I am dead to the world’s tumult,
And I rest in a quiet realm!
I live alone in my heaven,
In my love and in my song!
These are the final lines of “Ich bin der Welt abhanden gekommen” (“I Am Lost to the World”), a poem by Friedrich Rückert (1788-1866) which Gustav Mahler set as the fourth song of his Rückert Lieder in the summer of 1901. Mahler was personally drawn to the poem, which speaks of the solitary world of the artist- a mysterious, transcendent place which redefines the true nature of fantasy and reality.
As with Mahler’s other songs, in “Ich bin der Welt abhanden gekommen” the human voice enters into a sublime dialogue with the voices of the orchestra. The song opens with the plaintive, pastoral sounds of the English horn. The opening bars seem to develop out of silence, as if gradually awakening and coming into focus…two tentative notes, then three, and finally a full, expansive phrase. In this passage, the lower strings engage in a canonic conversation with the vocal line. Later, we hear the lonely, wandering, nocturnal strands of the solo horn and the shimmering solo violin, voices which emerge throughout Mahler’s symphonies.
Here is Dame Janet Baker’s legendary 1967 recording with Sir John Barbirolli and the New Philharmonia Orchestra:
You may have noticed some interesting similarities between “Ich bin der Welt abhanden gekommen” and the famous, celestial Adagietto fourth movement of Mahler’s Fifth Symphony. (For example, compare this passage, which comes in the opening and closing bars of the song, with the climax of the Adagietto). The Fifth Symphony was written during the same period of time in the summers of 1901 and 1902 at Mahler’s secluded composing hut (pictured above) at Maiernigg on the shores of the Wörthersee in southern Austria. In this case, the song seems to have provided a seed for the symphony.
Poised somewhere between tension and repose, “Ich bin der Welt abhanden gekommen” is filled with moments which melt away into dreamy harmonic ambiguity. In this excerpt from the fourth lecture of his 1972 series, The Unanswered Question, Leonard Bernstein outlines something similar in the Adagietto.

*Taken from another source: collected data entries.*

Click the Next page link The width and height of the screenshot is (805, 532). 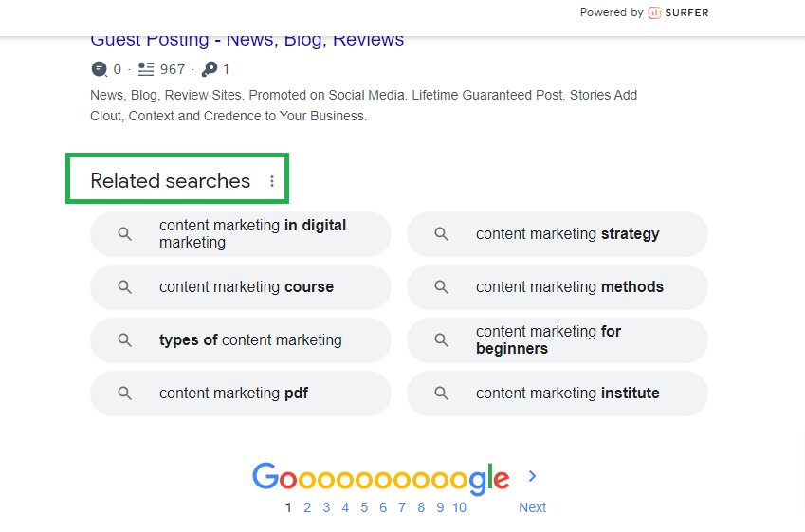point(532,507)
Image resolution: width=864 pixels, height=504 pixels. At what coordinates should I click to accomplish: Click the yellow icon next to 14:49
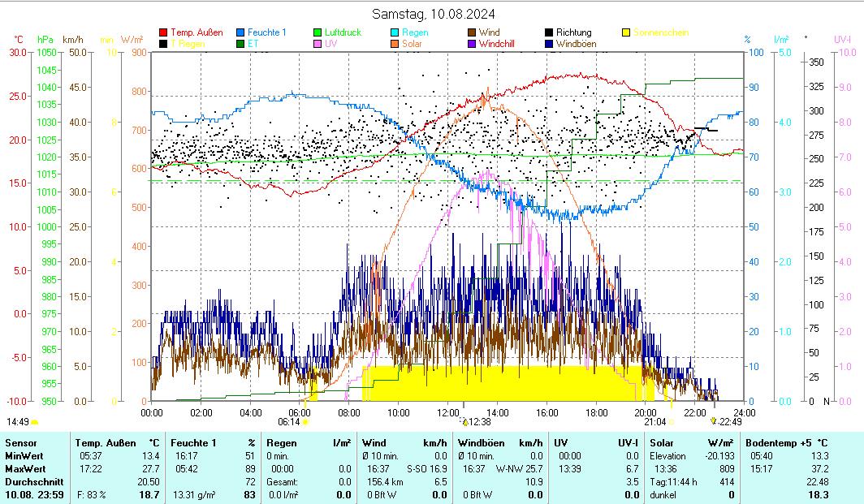pos(35,422)
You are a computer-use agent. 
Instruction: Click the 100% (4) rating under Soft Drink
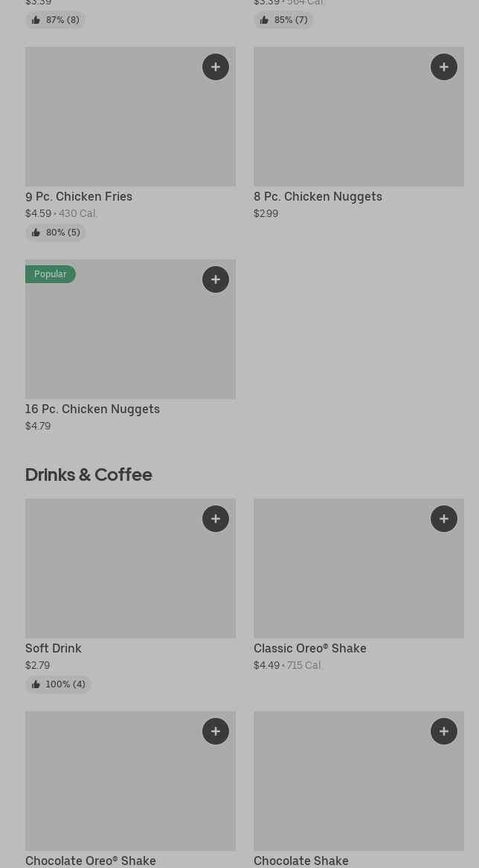[x=58, y=684]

In Wednesday’s post, we’ll explore Mahler’s Fifth Symphony in its entirety. For now, here is the Adagietto performed by Herbert von Karajan and the Berlin Philharmonic:
https://youtu.be/mnkVUqvjIxQ
I read your informative notes on Mahler’s #5, and wonder if you were aware of the new recording of Otto Ringer’s transcription of this work for Piano four-hands. the Trenkner and Speidel duo have just released it on MDG Gold, and it is quite impressive. As a Mahler zealot, I’ve collected examples of practically everything Mahler ever composed (specifically, current recordings, not necessarily multiples). I’m still hoping that someone will release piano versions of #4 and #9 to complete the set.
Thank you for bringing this to our attention, Manuel. This is interesting, because as far as I know this is the first symphony for which Mahler did not make a piano score.